### [TASK INSTRUCTIONS]
Among the lines of data below, reproduce only those from the one with "Given: Select the MAX range" through the one with "Open the Facebook social icon", exactly as they stand, both ends included.

### [ENTRIES PROVIDED]

- - - - - - -

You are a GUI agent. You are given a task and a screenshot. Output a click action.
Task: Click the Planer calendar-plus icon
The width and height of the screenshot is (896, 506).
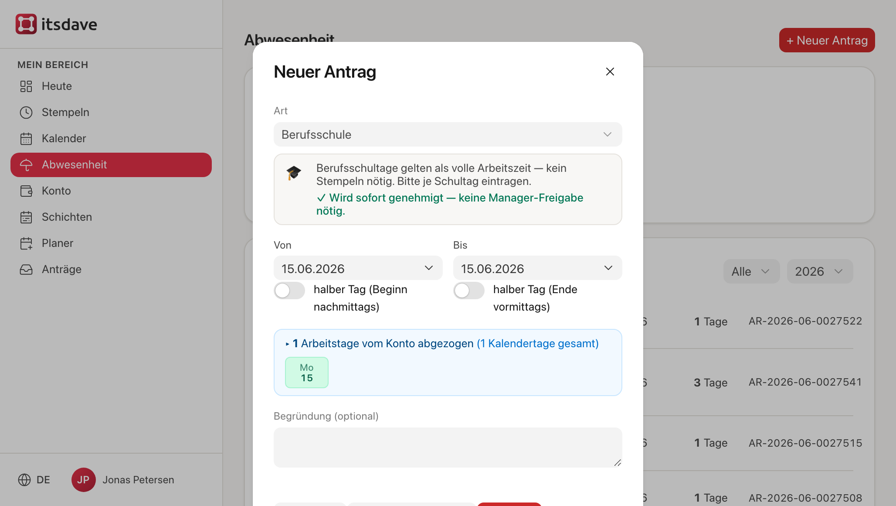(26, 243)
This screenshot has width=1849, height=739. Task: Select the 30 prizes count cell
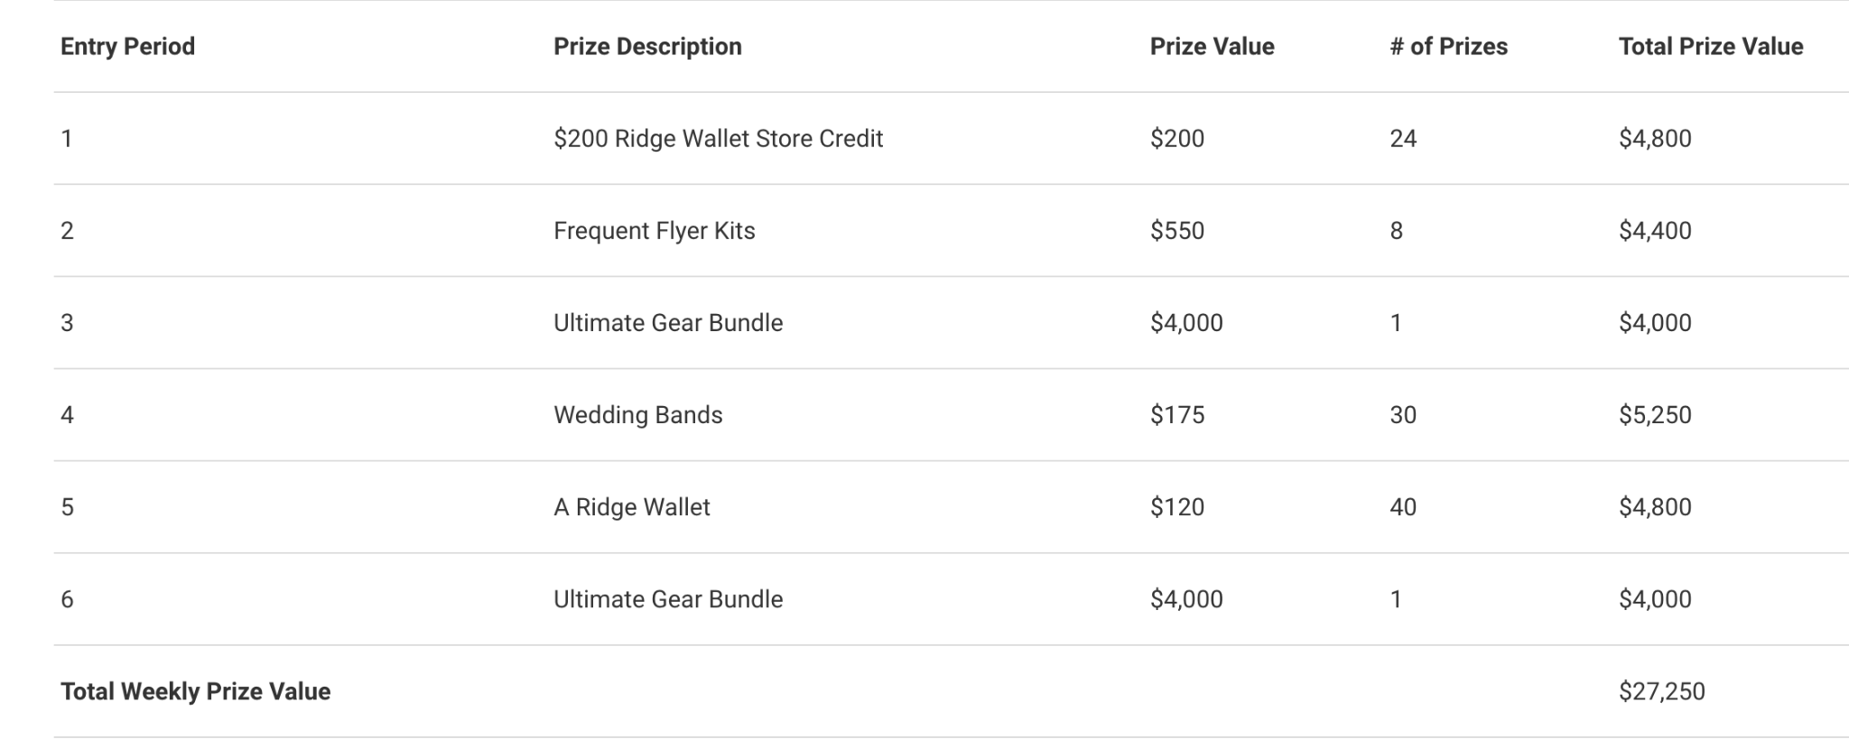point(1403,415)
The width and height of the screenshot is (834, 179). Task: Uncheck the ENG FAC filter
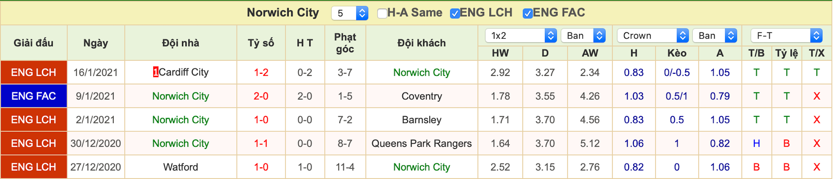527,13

- - - - - - -

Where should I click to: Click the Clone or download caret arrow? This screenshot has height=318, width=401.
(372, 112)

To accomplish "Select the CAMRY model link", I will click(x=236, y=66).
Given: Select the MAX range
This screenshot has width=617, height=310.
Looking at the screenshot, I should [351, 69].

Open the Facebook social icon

- - - - - - -

### [RESPONSE AREA]
Given: Select the MAX range
This screenshot has width=617, height=310.
Looking at the screenshot, I should [351, 69].

Open the Facebook social icon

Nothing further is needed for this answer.